◆ SELECTED TEXT:
----

After a 10-year absence, an award-winning physiotherapist is partnering to create a brain health centre in downtown Courtenay.
Tanja Yardley, who has been recognized by a national body for her meaningful contributions in their field, has paired with Dawn Elgin, owner of Practical Spiritualism, a yoga-meditation-coaching company to launch Broken Squirrel.
The new business is an innovation-focused brain health centre.
Elgin, who has extensively explored brain health innovation, says “after experiencing a series of series concussions myself, travelling all over the province and trying to manage the overwhelming amount of misinformation out there, it was clear to me that we needed access to high-quality healthcare solutions here on Vancouver Island.
Yardley, who received the CPA Medal of Distinction Award from the Canadian Physiotherapy Association, which recognizes leaders, role models and innovators who have impacted the field from 1920 to 2020, has been practising physiotherapy on Vancouver Island for nearly 30 years, starting Rehabilitation in Motion with her business partner, Brent Armstrong, in Port Alberni in 1992. She added Sandra Ledwidge as a partner in Courtenay, Campbell River and Powell River locations, before selling their business in 2011 to a national healthcare chain.

----

◆ PROBLEM TO WORK ON: Could you pick up the news piece about the Broken Squirrel brain health centre in Courtenay and carry it on from its last sentence?

----

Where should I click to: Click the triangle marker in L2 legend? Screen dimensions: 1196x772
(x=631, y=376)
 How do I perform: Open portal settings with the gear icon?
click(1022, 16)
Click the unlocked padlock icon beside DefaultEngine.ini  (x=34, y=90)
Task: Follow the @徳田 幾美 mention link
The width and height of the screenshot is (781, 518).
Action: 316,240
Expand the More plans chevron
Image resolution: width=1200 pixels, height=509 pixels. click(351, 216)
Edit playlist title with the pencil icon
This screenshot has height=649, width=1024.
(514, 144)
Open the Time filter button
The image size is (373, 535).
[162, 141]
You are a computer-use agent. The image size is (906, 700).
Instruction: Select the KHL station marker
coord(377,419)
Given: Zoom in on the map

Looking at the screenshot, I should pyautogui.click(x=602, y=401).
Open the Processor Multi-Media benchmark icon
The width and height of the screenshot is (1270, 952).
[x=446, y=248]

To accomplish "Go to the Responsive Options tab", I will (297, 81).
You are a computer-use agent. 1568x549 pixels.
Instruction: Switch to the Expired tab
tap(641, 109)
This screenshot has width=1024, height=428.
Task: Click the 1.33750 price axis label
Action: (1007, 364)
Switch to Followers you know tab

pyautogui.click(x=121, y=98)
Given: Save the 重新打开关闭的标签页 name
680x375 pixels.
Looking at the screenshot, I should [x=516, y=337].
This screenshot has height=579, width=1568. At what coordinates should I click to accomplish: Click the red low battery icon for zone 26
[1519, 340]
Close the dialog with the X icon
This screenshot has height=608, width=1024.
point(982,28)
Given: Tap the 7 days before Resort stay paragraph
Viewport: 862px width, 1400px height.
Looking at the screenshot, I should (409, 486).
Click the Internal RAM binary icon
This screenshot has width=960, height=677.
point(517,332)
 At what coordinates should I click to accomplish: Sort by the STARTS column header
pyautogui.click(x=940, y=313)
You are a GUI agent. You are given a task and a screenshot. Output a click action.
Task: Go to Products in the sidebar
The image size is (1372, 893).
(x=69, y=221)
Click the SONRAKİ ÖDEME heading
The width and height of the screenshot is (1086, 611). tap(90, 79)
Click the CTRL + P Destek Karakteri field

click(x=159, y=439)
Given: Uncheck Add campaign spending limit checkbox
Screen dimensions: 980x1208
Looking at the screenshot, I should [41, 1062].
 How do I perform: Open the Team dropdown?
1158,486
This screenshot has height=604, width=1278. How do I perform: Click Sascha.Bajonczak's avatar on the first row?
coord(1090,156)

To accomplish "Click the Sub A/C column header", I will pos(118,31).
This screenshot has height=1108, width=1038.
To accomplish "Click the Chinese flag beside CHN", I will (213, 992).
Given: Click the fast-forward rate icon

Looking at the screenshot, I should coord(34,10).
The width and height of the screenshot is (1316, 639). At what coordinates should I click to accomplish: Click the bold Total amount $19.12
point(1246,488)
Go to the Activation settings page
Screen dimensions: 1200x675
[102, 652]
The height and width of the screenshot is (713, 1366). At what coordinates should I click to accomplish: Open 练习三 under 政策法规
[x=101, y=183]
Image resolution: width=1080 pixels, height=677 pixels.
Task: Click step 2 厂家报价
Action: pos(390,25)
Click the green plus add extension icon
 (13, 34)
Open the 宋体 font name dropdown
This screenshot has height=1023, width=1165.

----

◆ RESPONSE TO THIS EXERCISE:
Broken Squirrel is an interdisciplinary centre that will employ a variety of multisensory modalities aimed at calming, focusing and optimizing brain health through local partnerships with healthy eateries (Glow on the Go), fitness centres (Wild and United), meditation and yoga centres (Practical Spiritualism), sensory deprivation float tanks, health and life coaching, counselling services, sound and music therapies and other brain health-related services.
“After nearly 30 years exploring the edges of our human capacities, this brain health centre feels like a beautiful way to bring all of the pieces together in a way that serves our community and brings access to emerging technologies and holistic approaches for total body health. It’s an honour to be part of it,” says Yardley.
Construction on the centre is ongoing and it is expected to open mid-summer.